• _Item coordinates_:
————————

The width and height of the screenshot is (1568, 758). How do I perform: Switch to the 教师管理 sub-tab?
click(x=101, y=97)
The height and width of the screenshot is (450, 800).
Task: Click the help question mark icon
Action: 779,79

————————

• _Problem to solve_: Please set down every one of the items above again, word for word and line for line.

• _Task solution_:
The width and height of the screenshot is (1568, 758). How do I perform: Switch to the 教师管理 sub-tab?
click(x=101, y=97)
The height and width of the screenshot is (450, 800).
Task: Click the help question mark icon
Action: 779,79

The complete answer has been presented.